A single megawatt shifted by a few hours can be the difference between a “denied until upgrades” interconnection and a depot that’s energized this quarter.

That’s not hypothetical. In Northern California, modeling based on real feeder constraints and heavy-duty truck driving patterns shows that flexible service connections can free up enough distribution capacity to support 10 additional heavy-duty trucks per feeder in many cases—without rebuilding the local grid. Scaled across roughly 2,000 feeders, that’s 25,000–70,000 more electric trucks per year depending on duty cycle.

This matters beyond trucking. In our “AI in Agriculture: Precision Farming for Modern Growers” series, we usually talk about optimizing water, fertilizer, and field operations. But electrification is landing in agriculture fast—yard trucks, milk haulers, feed delivery, refrigerated transport, and even irrigation pumping. The grid constraints facing truck depots are the same constraints rural co-ops and investor-owned utilities face when farms add new electrified loads. The practical lesson: capacity is often available—you just need the intelligence to use it safely.

Flexible service connections: the fastest path to more charging capacity

Flexible service connections let a site connect sooner by agreeing to curtail or shift load during a small number of locally constrained hours. Instead of planning for a once-a-year “worst possible hour,” the utility and customer formalize a rule: “You can interconnect now, but during specific peak windows you’ll reduce charging so the feeder stays within safe limits.”

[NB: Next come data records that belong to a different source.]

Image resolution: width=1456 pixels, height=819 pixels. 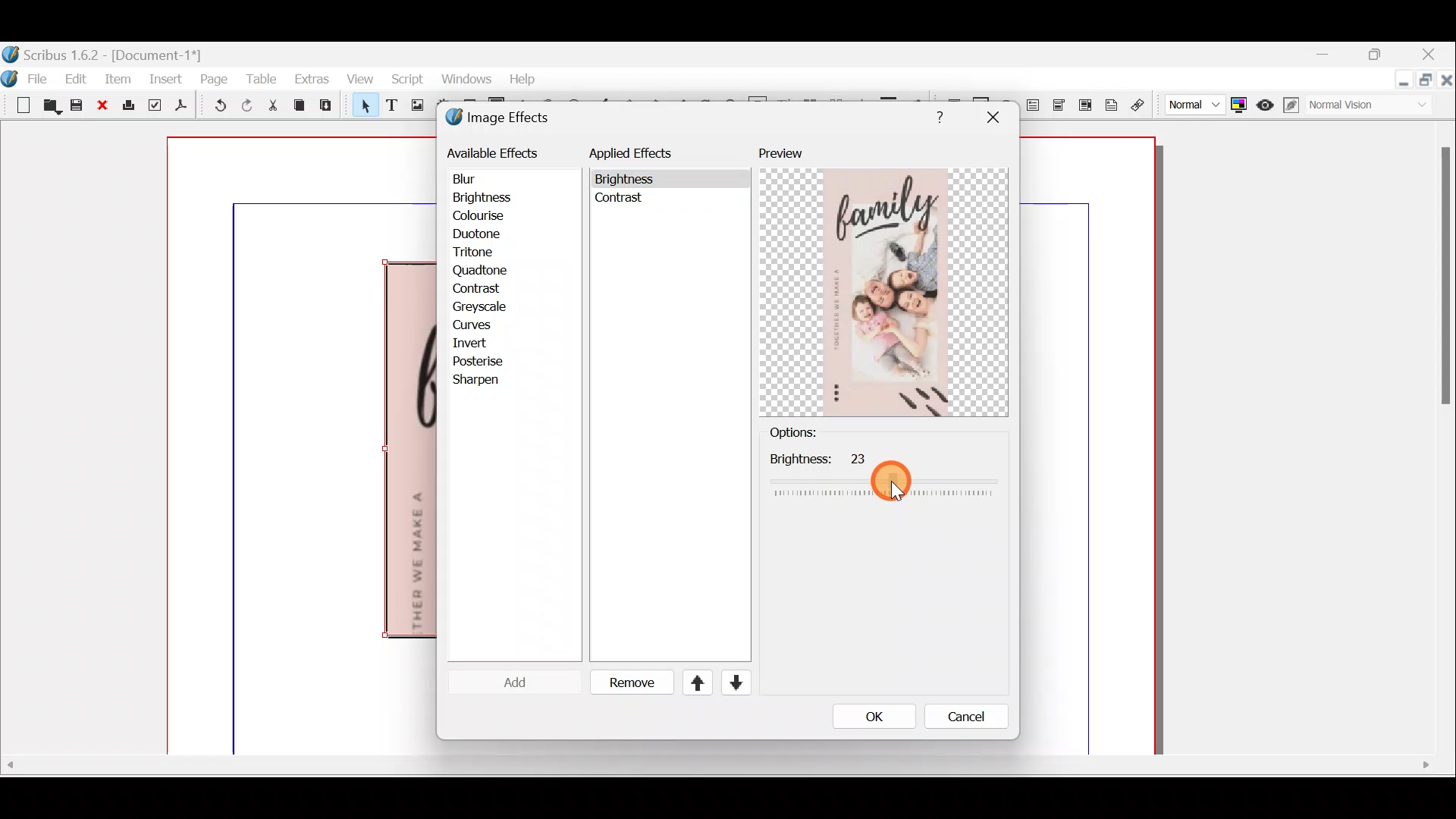 I want to click on Remove, so click(x=626, y=683).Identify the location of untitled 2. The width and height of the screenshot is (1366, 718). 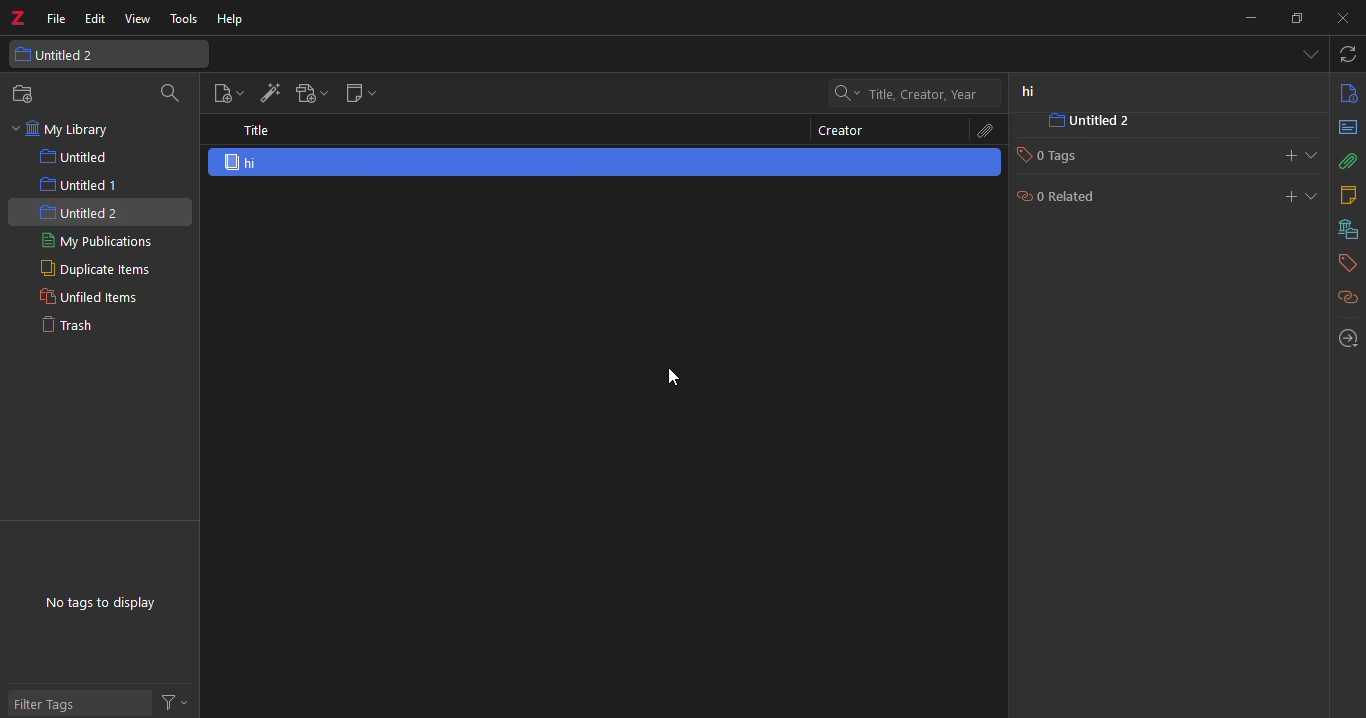
(87, 210).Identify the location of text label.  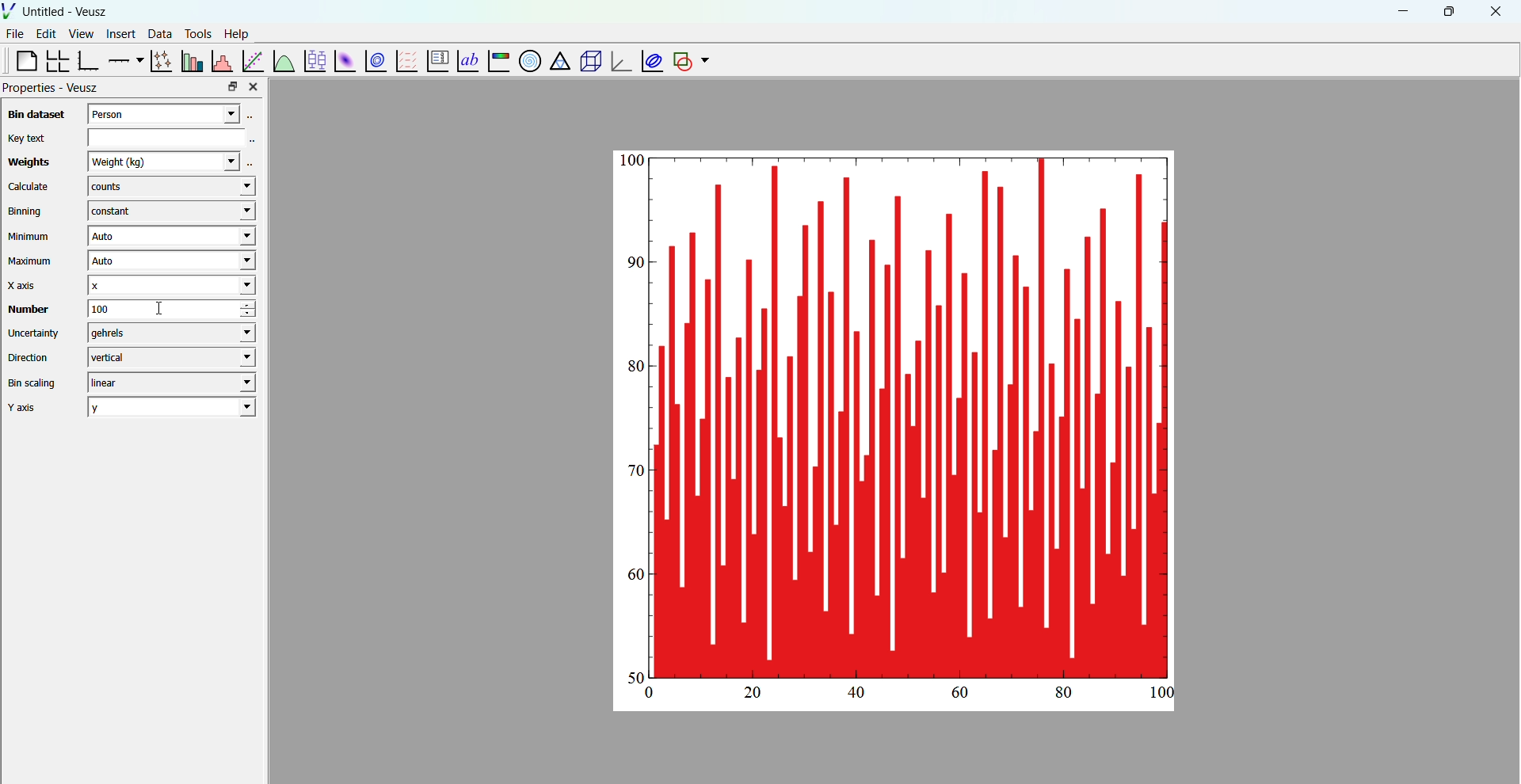
(466, 60).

The traditional process is cautious for a reason. Utilities often evaluate:

  • the highest feeder load hour of the year, and
  • the maximum load the new site could theoretically draw

If that combination exceeds the feeder’s operating limit, the project gets pushed into the upgrade queue—often months or years—despite the fact that the “bad hour” might be rare, seasonal, or misaligned with the depot’s actual charging schedule.

My take: most interconnection delays for depots aren’t “no capacity,” they’re “no guarantees.” Flexible service connections convert uncertainty into an enforceable operating agreement. That’s why they’re so effective.

Why this is an AI problem (and an AI opportunity)

Utilities can’t manage what they can’t predict. Flexible service connections depend on knowing, with high confidence:

  • when a feeder will be stressed,
  • how much headroom is available, and
  • how customer load can be reshaped without breaking operations.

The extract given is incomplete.